■ What is asked ■
Format the rows starting with the line containing "Click down arrow" and going on through the line containing "Action: click(x=84, y=172)" as a Markdown table with the columns Row and Line, one row number and line per table row, with blank lines left out.

— Begin —

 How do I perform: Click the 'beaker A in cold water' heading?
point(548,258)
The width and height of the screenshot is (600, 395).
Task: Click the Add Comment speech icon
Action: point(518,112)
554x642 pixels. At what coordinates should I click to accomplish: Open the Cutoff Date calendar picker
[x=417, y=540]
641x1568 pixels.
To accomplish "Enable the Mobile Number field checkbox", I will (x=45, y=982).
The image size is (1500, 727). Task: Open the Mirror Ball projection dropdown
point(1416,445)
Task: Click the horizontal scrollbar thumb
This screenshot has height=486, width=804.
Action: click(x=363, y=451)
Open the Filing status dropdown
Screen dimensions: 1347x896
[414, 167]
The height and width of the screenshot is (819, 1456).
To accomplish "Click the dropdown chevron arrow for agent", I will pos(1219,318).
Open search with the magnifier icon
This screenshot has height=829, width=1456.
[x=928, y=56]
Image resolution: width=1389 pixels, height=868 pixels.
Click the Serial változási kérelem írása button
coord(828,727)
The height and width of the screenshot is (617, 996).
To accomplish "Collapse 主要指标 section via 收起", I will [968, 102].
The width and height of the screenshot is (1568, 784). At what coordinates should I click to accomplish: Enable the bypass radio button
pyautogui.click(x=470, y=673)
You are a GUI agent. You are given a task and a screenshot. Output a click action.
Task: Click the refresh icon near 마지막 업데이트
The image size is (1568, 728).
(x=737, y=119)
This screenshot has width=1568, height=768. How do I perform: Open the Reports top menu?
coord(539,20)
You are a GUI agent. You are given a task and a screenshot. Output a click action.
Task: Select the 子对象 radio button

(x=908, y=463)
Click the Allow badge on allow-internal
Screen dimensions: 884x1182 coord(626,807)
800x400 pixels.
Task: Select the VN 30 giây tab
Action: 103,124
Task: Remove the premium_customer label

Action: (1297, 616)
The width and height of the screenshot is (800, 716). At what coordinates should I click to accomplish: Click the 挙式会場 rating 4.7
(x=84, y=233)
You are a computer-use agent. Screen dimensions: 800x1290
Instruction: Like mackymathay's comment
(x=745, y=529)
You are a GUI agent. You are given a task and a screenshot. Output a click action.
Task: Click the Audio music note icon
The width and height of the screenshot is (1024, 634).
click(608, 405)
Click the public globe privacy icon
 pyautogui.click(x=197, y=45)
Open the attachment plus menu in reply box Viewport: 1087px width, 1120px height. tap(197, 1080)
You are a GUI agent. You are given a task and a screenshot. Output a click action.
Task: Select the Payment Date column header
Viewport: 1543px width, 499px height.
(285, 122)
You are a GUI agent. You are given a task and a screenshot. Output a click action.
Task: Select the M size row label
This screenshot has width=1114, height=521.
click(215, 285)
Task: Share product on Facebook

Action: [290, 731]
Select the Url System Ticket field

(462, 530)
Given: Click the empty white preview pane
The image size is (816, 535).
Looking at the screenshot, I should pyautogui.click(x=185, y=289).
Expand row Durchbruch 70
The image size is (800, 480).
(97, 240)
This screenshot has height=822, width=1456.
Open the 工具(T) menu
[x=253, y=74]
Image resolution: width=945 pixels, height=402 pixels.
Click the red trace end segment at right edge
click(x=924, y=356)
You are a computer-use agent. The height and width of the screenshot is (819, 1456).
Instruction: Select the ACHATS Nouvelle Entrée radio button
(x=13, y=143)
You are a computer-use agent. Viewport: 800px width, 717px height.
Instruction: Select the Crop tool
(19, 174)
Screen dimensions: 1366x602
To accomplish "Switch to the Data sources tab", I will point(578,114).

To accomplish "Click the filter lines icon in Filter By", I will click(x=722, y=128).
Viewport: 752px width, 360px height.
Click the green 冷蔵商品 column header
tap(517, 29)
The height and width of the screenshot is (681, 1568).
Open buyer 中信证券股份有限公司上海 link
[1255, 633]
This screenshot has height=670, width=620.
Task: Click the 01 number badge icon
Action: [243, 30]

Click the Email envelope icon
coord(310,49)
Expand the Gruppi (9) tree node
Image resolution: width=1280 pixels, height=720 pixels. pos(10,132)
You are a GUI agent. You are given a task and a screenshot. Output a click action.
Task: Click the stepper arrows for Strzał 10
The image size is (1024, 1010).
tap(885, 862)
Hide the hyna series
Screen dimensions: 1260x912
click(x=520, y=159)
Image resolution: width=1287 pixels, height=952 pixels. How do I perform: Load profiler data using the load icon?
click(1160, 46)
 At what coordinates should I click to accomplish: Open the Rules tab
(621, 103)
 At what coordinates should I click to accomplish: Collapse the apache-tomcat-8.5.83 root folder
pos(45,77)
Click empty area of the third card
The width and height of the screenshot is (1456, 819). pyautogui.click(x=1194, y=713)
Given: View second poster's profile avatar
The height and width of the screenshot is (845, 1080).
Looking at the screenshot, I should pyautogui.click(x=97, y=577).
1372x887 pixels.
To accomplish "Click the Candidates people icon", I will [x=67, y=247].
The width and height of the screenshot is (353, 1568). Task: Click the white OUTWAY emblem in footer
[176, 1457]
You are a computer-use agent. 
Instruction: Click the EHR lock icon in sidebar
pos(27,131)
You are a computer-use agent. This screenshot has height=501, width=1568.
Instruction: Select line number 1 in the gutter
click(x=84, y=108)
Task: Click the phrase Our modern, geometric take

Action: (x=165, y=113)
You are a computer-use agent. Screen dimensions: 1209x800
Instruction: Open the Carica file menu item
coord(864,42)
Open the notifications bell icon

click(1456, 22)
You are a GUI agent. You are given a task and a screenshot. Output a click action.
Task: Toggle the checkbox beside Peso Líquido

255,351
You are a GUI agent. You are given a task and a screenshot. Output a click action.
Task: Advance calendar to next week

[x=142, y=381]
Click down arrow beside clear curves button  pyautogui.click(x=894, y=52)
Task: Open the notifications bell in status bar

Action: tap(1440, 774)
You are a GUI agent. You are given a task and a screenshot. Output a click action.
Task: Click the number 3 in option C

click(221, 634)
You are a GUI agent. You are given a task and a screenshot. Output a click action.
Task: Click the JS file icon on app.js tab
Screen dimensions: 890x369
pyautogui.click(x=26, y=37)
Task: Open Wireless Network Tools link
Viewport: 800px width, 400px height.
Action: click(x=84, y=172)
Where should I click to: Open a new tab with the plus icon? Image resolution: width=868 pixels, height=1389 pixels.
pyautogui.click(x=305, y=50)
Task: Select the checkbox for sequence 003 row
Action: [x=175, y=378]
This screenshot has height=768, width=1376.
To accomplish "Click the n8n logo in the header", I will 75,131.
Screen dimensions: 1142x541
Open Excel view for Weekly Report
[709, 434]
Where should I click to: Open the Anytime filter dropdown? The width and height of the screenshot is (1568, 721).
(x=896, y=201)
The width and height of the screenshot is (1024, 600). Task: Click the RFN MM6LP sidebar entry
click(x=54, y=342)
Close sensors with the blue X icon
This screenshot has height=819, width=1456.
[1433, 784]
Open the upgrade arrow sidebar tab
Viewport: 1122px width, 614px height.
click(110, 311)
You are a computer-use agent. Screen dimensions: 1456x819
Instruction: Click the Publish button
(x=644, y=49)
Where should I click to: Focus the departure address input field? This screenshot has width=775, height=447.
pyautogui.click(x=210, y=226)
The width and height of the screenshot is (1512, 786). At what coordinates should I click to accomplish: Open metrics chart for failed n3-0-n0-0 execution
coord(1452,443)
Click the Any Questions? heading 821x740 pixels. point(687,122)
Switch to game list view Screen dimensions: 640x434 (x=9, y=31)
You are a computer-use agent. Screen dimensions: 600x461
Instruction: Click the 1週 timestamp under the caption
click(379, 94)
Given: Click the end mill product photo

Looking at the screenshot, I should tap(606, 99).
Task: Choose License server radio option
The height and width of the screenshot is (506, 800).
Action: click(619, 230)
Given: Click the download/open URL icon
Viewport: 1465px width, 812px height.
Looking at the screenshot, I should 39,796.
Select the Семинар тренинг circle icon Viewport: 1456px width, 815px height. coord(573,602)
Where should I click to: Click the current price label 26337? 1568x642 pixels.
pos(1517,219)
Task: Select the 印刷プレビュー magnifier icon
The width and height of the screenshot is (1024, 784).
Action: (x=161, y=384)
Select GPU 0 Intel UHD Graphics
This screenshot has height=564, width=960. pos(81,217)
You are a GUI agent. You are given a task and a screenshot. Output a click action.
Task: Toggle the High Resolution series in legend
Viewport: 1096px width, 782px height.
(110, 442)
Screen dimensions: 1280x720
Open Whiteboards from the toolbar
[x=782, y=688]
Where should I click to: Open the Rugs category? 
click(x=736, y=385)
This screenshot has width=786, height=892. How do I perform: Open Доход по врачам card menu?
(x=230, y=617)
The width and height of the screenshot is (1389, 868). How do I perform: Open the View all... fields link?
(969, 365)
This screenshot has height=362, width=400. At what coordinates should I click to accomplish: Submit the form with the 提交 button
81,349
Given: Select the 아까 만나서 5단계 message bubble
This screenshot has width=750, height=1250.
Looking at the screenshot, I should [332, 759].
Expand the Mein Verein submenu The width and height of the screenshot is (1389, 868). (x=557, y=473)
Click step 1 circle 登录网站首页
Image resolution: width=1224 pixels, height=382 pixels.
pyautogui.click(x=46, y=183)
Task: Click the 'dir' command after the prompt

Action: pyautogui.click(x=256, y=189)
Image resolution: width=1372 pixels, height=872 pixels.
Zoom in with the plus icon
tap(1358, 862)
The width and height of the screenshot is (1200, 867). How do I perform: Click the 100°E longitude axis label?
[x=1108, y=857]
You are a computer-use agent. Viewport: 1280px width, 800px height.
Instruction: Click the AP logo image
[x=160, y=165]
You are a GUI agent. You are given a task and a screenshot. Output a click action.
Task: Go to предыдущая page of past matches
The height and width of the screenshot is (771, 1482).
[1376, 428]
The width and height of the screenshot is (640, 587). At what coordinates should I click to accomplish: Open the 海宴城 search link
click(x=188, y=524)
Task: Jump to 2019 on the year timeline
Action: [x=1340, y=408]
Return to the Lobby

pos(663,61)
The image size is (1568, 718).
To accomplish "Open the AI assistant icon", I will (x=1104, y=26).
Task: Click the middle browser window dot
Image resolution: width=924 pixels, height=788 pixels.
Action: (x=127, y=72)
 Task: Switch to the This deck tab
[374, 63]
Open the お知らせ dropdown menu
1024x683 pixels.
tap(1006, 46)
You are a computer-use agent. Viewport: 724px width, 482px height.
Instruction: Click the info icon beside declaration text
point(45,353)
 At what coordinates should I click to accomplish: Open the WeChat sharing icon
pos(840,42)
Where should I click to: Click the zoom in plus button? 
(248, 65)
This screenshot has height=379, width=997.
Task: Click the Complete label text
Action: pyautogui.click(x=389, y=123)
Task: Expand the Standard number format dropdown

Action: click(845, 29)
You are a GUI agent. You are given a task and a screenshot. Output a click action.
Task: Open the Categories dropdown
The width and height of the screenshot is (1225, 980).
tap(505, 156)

— End —

■ Output below ■
| Row | Line |
|---|---|
| 1 | Click down arrow beside clear curves button  pyautogui.click(x=894, y=52) |
| 2 | Task: Open the notifications bell in status bar |
| 3 | Action: tap(1440, 774) |
| 4 | You are a GUI agent. You are given a task and a screenshot. Output a click action. |
| 5 | Task: Click the number 3 in option C |
| 6 | click(221, 634) |
| 7 | You are a GUI agent. You are given a task and a screenshot. Output a click action. |
| 8 | Task: Click the JS file icon on app.js tab |
| 9 | Screen dimensions: 890x369 |
| 10 | pyautogui.click(x=26, y=37) |
| 11 | Task: Open Wireless Network Tools link |
| 12 | Viewport: 800px width, 400px height. |
| 13 | Action: click(x=84, y=172) |